__Goal__: Which lines below contain the word "should"? List each of them in full.

---*---

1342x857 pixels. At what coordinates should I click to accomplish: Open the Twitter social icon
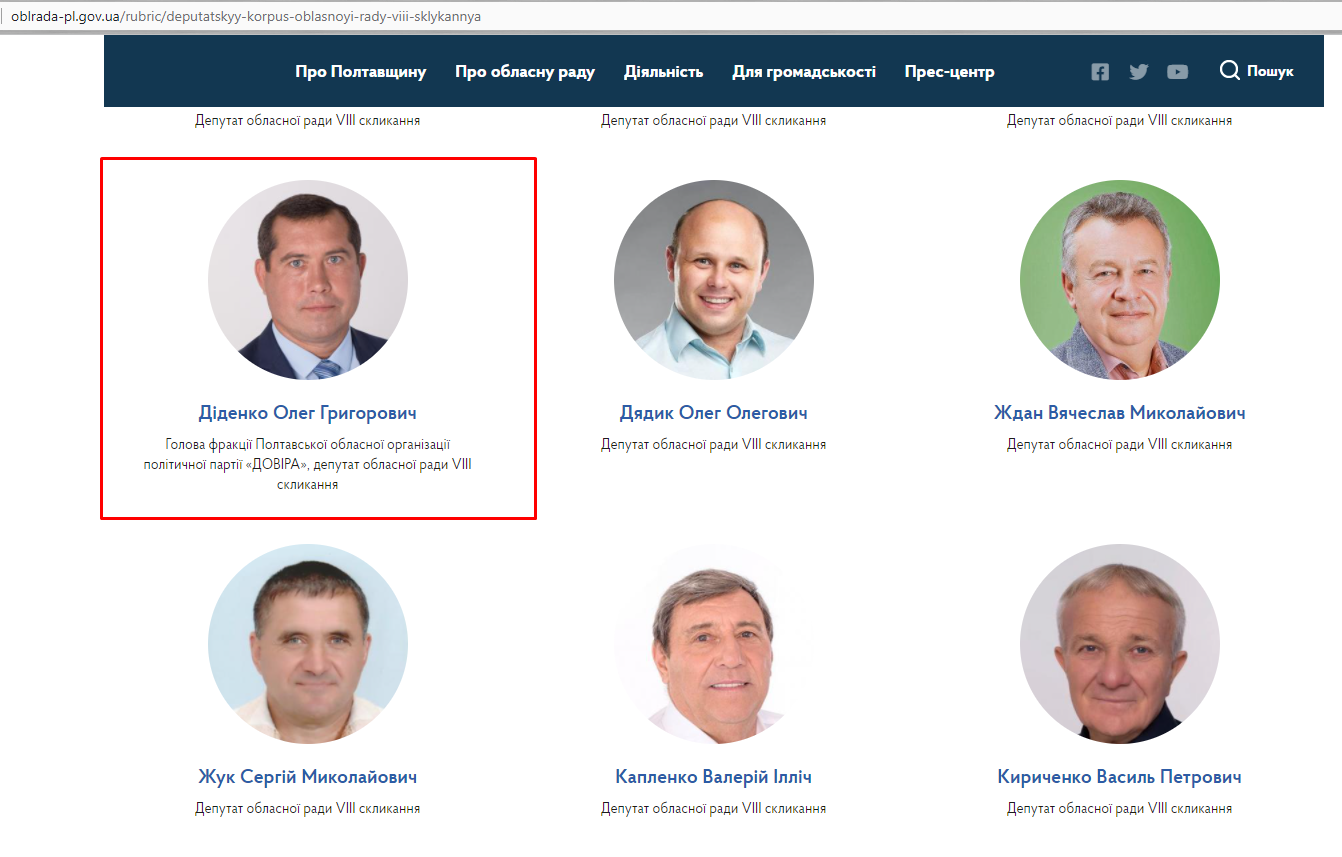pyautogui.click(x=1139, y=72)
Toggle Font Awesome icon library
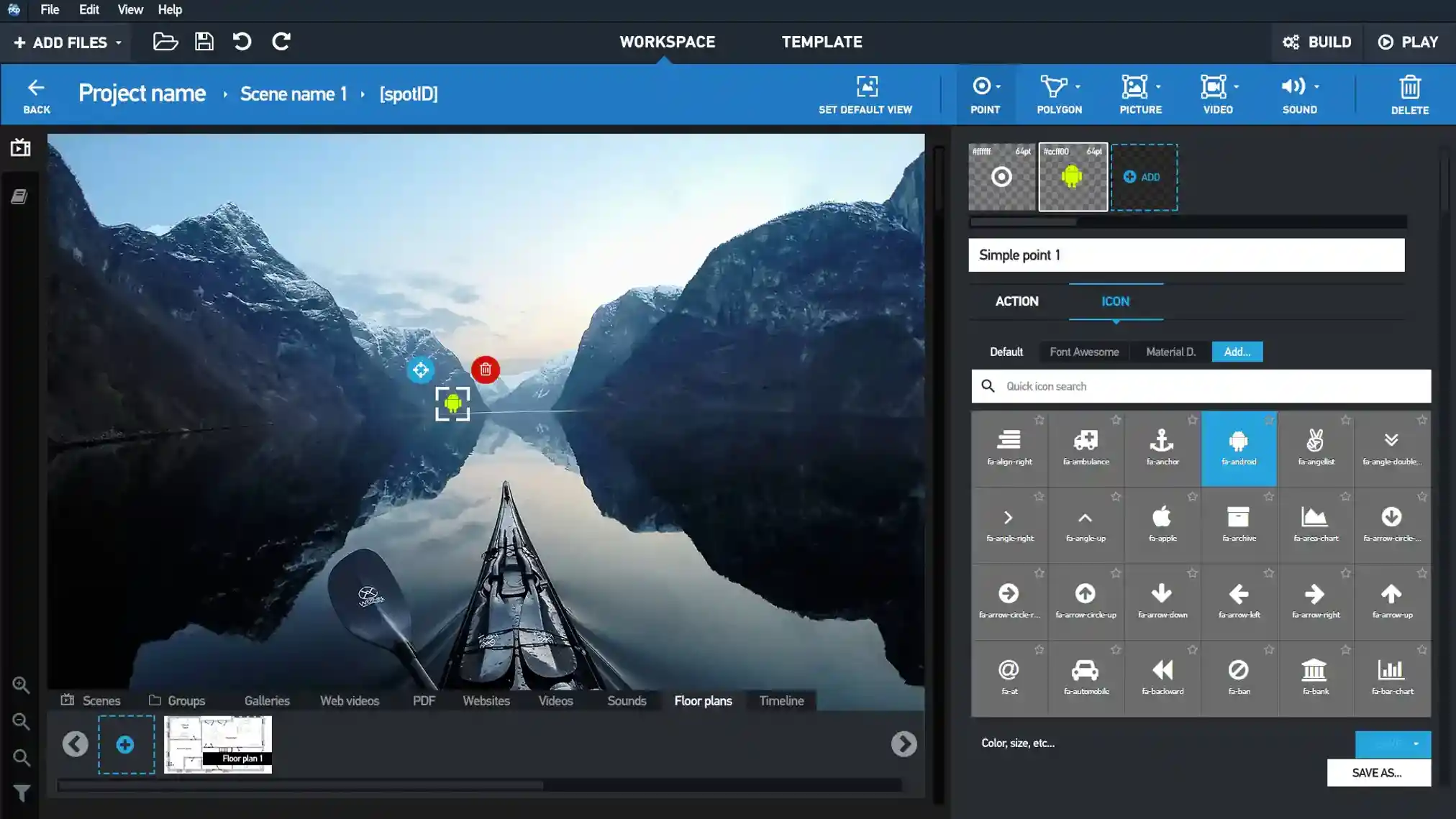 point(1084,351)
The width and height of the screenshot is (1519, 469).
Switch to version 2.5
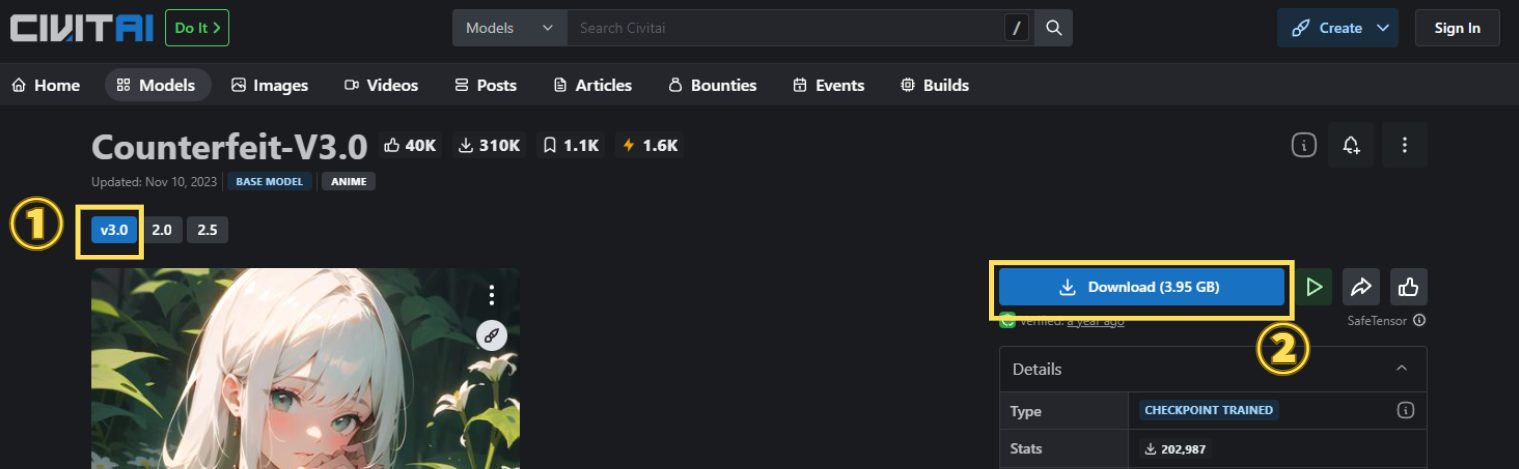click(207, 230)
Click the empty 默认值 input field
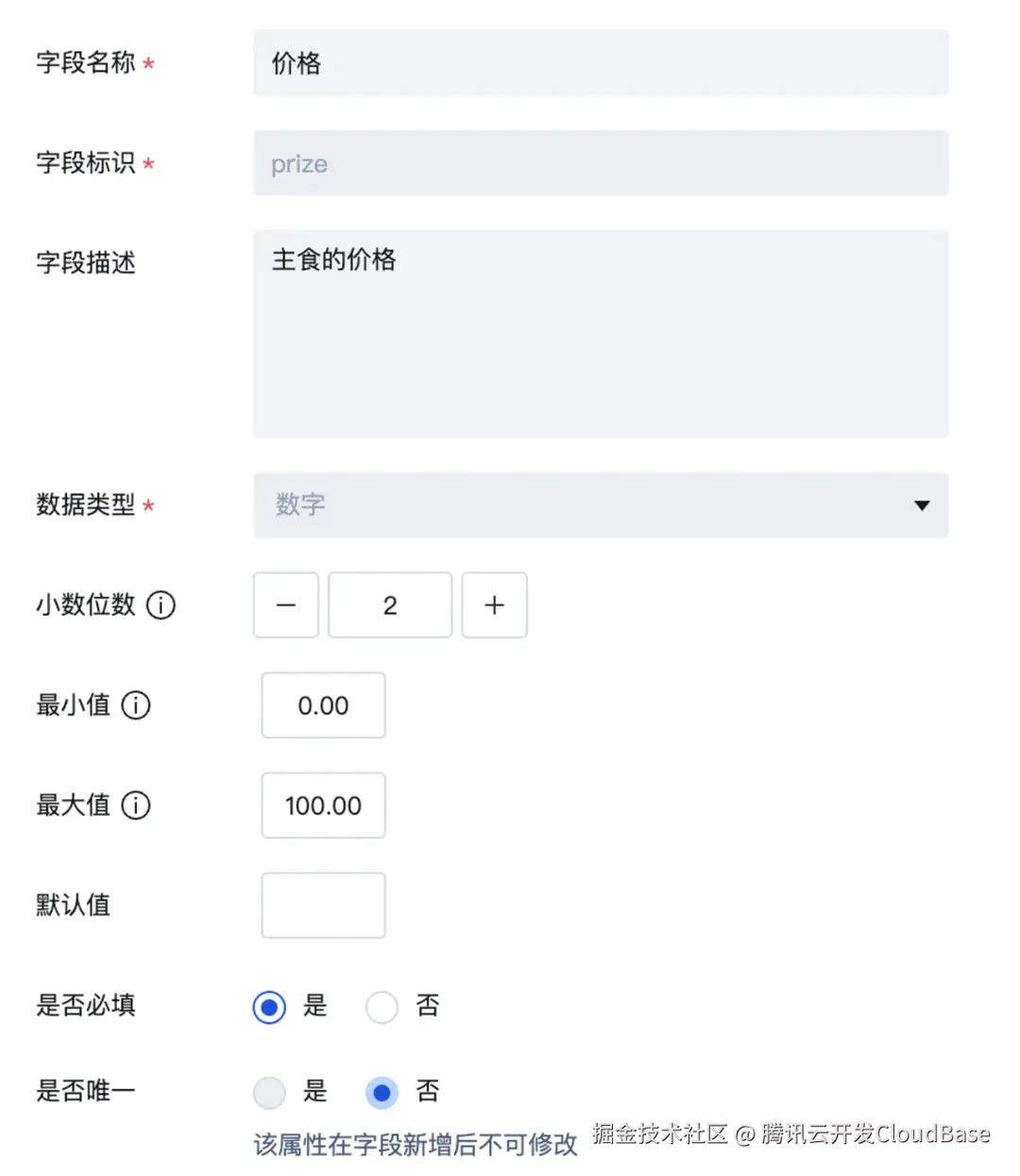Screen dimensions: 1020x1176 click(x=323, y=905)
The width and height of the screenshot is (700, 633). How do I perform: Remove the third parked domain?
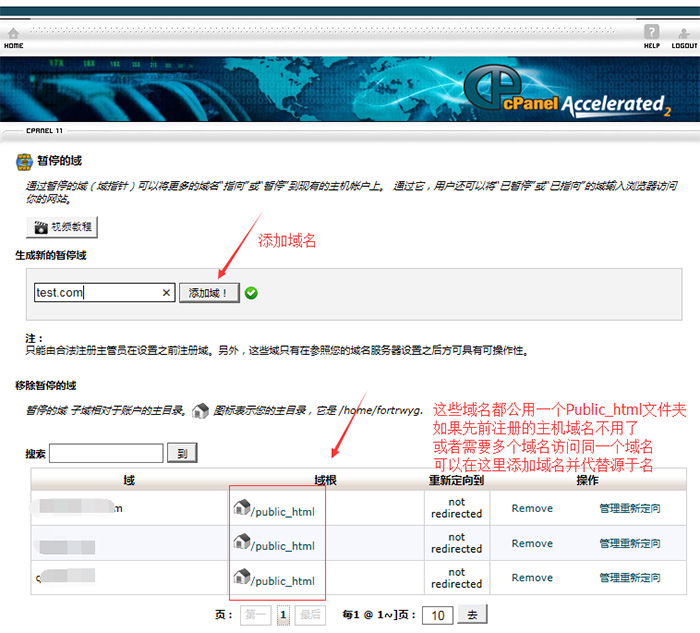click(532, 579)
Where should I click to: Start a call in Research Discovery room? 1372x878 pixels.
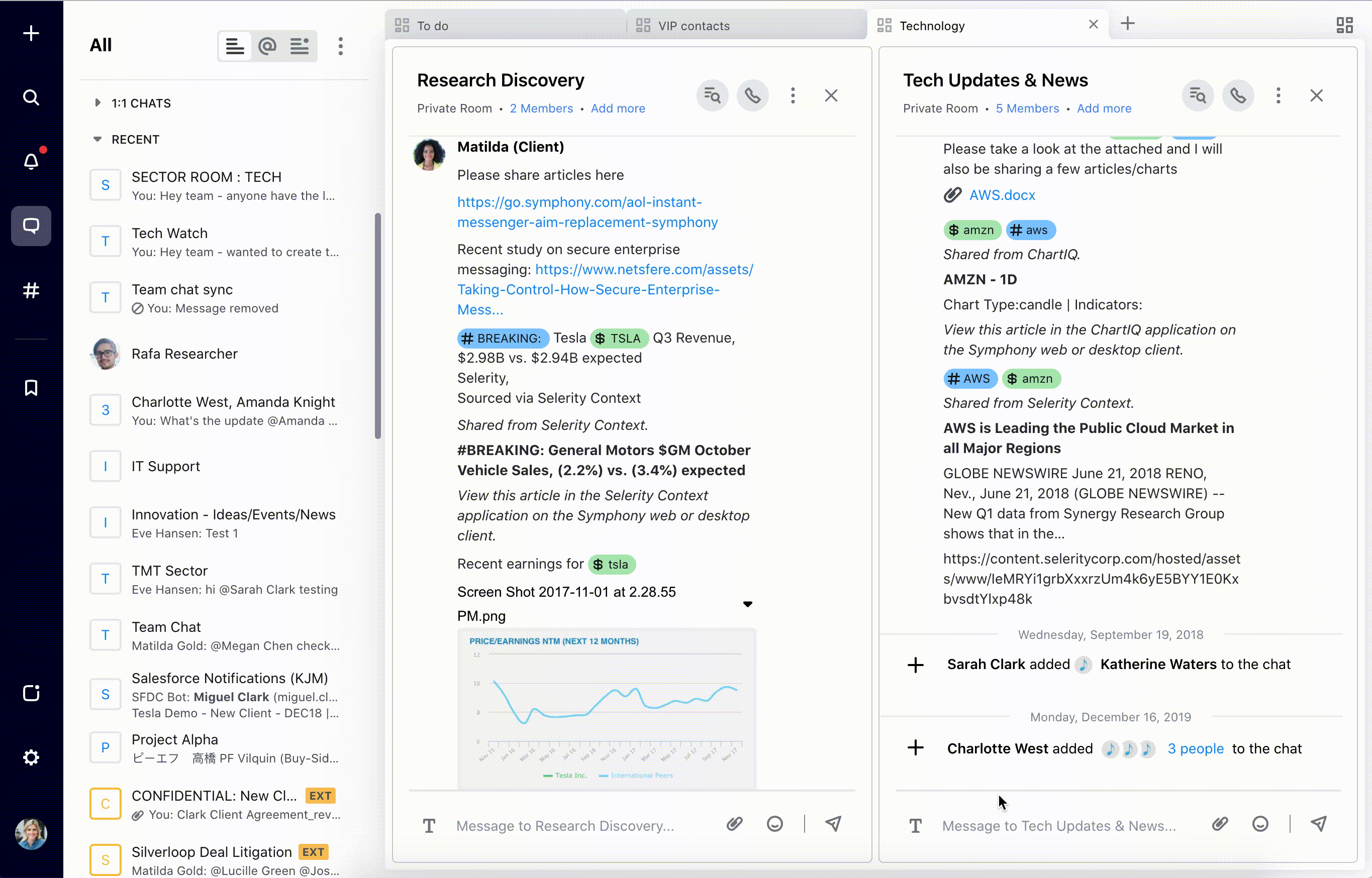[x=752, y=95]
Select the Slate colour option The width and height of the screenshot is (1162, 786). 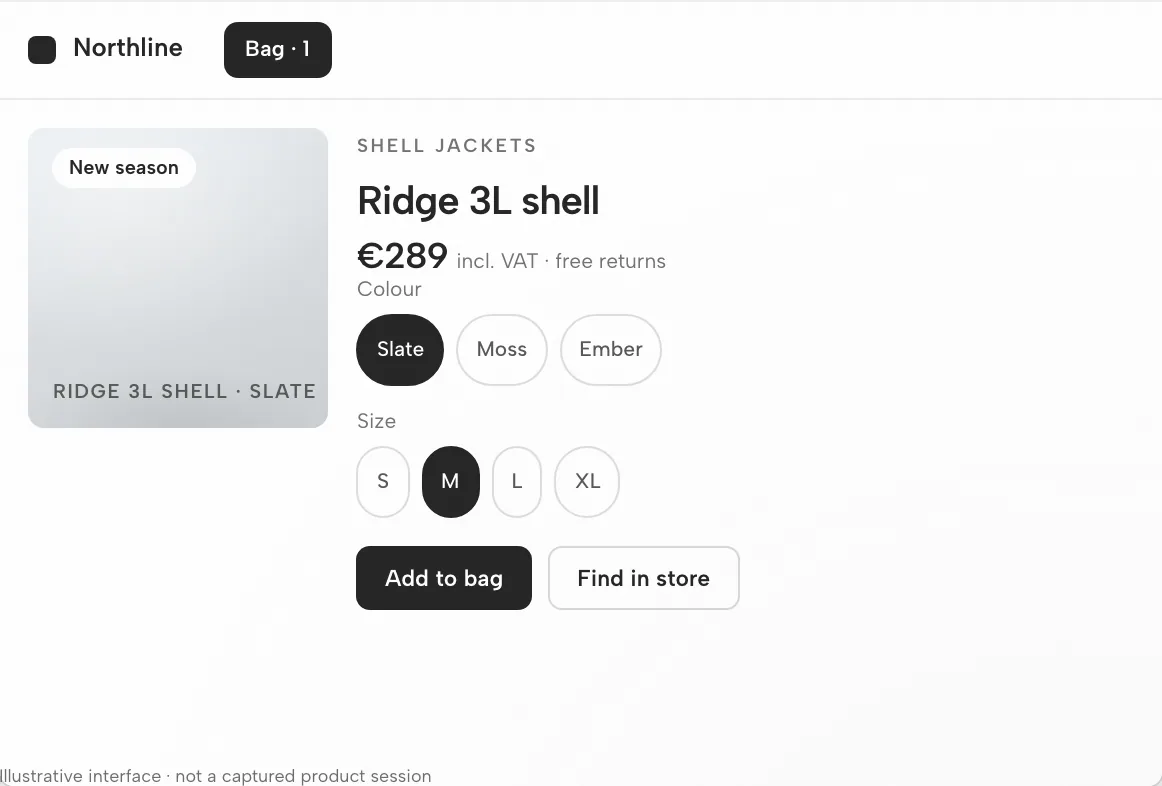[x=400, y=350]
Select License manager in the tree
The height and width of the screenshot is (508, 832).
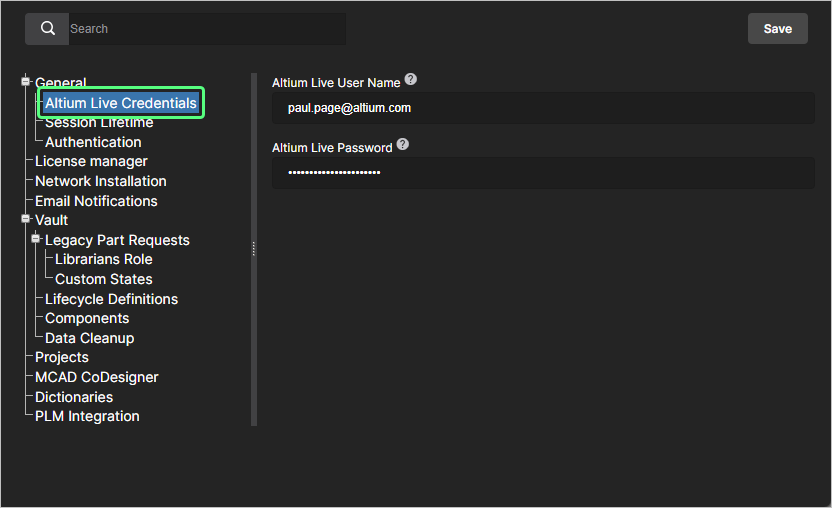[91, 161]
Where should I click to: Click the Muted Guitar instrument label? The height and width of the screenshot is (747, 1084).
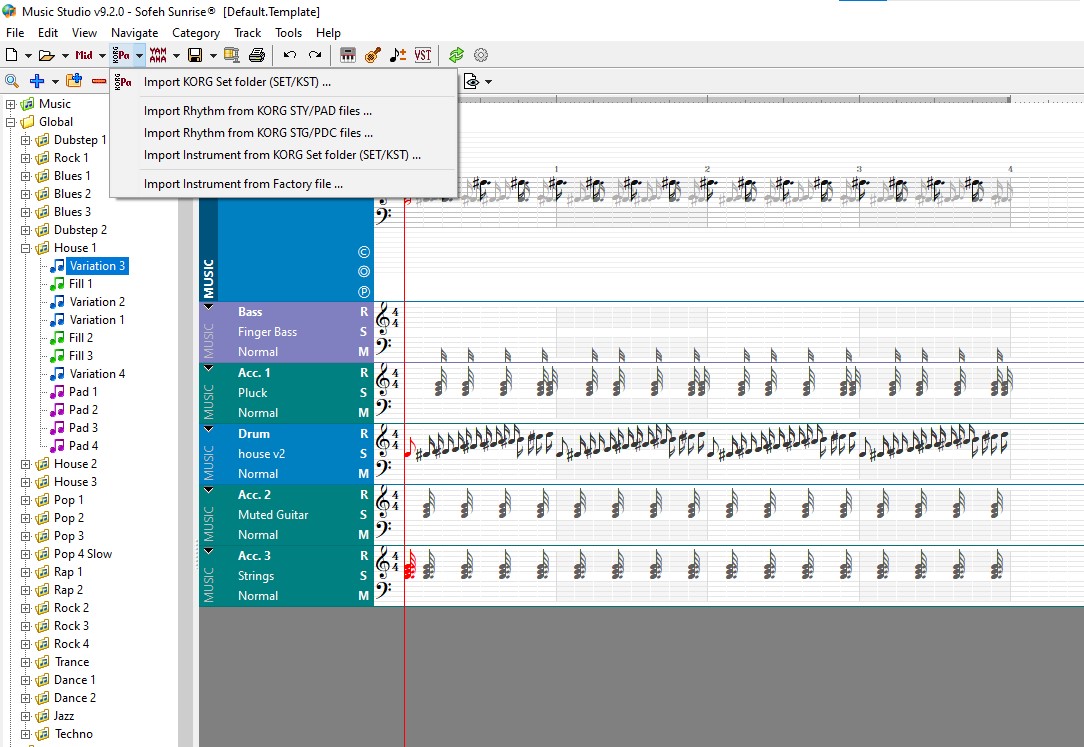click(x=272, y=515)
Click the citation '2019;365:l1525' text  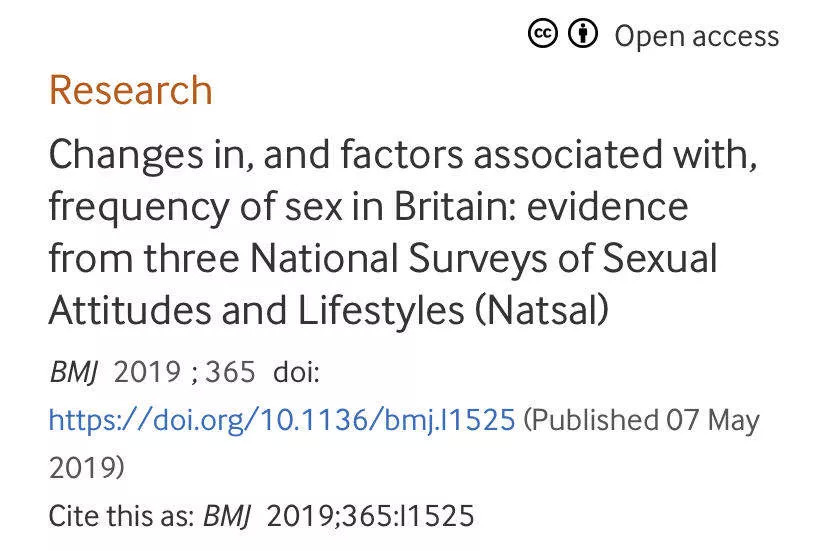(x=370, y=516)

---*---

__The reply__:
1342x857 pixels. At what coordinates should I click to accomplish: Open the Twitter social icon
Where should I click to: Start a call in Research Discovery room? 1372x878 pixels.
Where should I click to: Click the Muted Guitar instrument label? The height and width of the screenshot is (747, 1084).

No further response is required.